• Modified the antidrug antibodies (ADA) safety endpoint to remove characterization of seroconversion and tolerization. • Clarified that lysosomal acid lipase enzyme activity and deoxyribonucleic acid (DNA) blood sampling would not be repeated if a participant underwent rescreening. • Added assessments of selected laboratory parameters before and/or after any dose change or change in lipid-lowering medication (LLM). • Clarified that the blood sample for the liver panel should be obtained before the liver biopsy due to the potential of a transient elevation of hepatic transaminases after a liver biopsy. • Allowed the dose (mg) of sebelipase alfa to be determined based on a participant’s last available weight measurement if weight could not be obtained on the day of the infusion due to the participant’s condition. • Replaced “inadequate clinical response” with “criteria for dose escalation,” as dose escalation may also be required for persistent disease progression. • Replaced “infusion related reaction” with “infusion-associated reaction. • Updated the guidance on management of infusion-associated reactions. • Updated and clarified safety reporting timelines.

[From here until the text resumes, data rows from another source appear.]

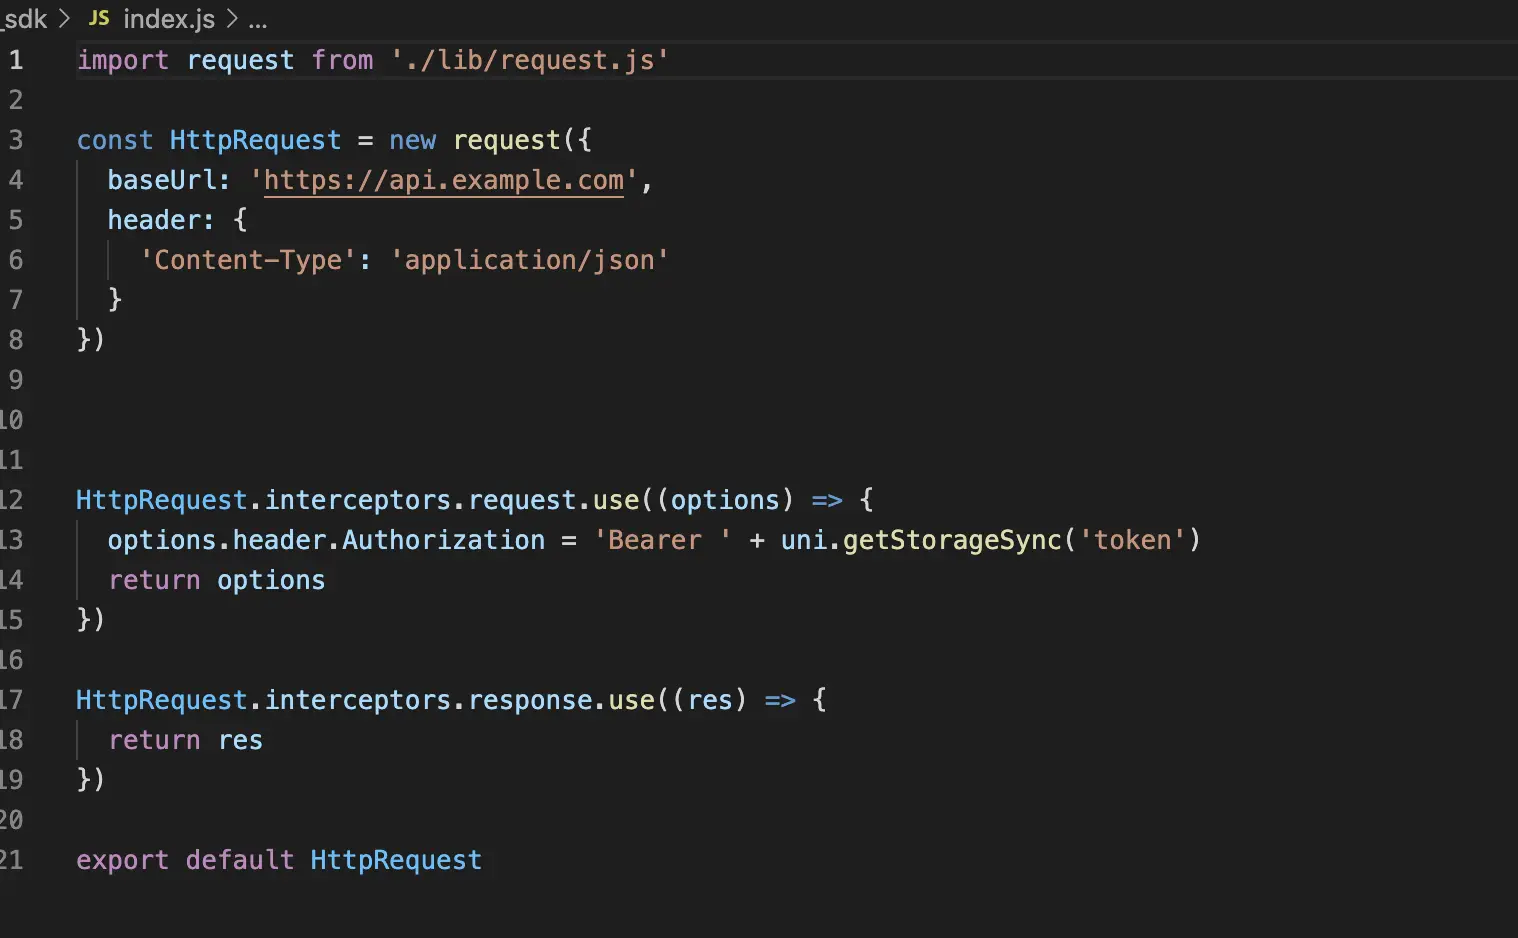The width and height of the screenshot is (1518, 938).
Task: Click HttpRequest in the export default line
Action: [396, 860]
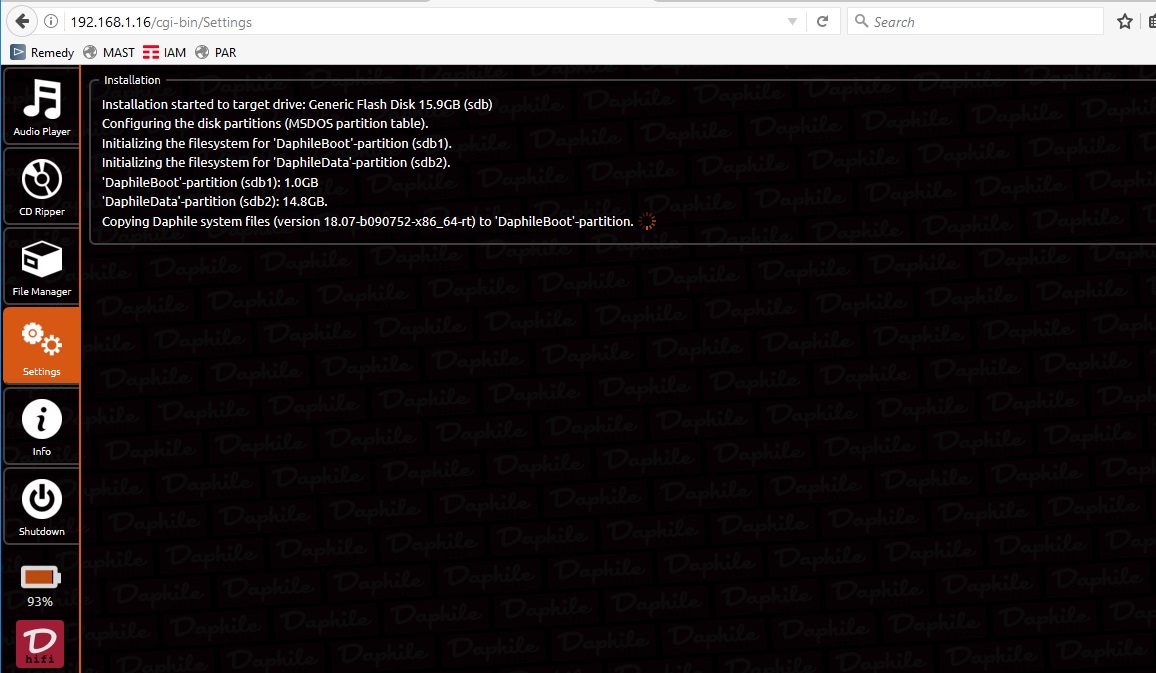This screenshot has height=673, width=1156.
Task: Show site information for the address
Action: [51, 22]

•Modified the safety endpoint for immunogenicity to remove reference to seroconversion and tolerization. • Added clarifications: Screening assessments of LAL enzyme activity and DNA sampling did not need to be repeated if a participant rescreened for the study; the blood sample for the liver panel should be obtained before the liver biopsy due to the potential of a transient elevation of hepatic transaminases after a liver biopsy. • In the dose escalation criteria, added criteria for “significant clinical progression of liver disease.” Also removed the term “inadequate clinical response” when describing dose escalation criteria, as dose escalation may be required for persistent disease progression as well as inadequate clinical response. • Added collection of blood sample for selected laboratory tests in participants who had a dose modification or a change in LLM. • Added the following for the first 12 weeks after a dose increase: Vital sign monitoring was extended to 2 hours postinfusion (if the participant had been previously approved for a decrease in postinfusion vital sign monitoring); recommended that the infusion should be administered over 2 hours; participants previously on home infusion were required to return to study site for infusions and follow dose escalation recommendations for laboratory assessments and vital sign collection. • Corrected the study duration from 150 to 152 weeks (to account for the 2 weeks between the end of the Double-blind Period at Week 20 and the beginning of the Open-label Extension Period at Week 22). • In Schedule of Assessments, indicated that the screening period extended to Day 0, and that carbohydrate deficient transferrin should be assessed preinfusion at Week 0. • Allowed the dose (mg) of sebelipase alfa to be determined based on a participant’s last available weight measurement if weight could not be obtained on the day of the infusion due to the participant's condition. • Updated safety reporting information.

• Added a 104 week Open-label Expanded Treatment Period, to ensure that all participants continue to have access to treatment until sebelipase alfa is registered and available in their study region. • Added an additional liver biopsy during long-term treatment in the Open-label Extension Period. This biopsy could be obtained on an optional basis between Week 104 and Week 152. • Added serial pharmacokinetics assessments and a predose ADA assessment for participants who received a dose modification, to be performed at the time of the first infusion at the new dose/schedule.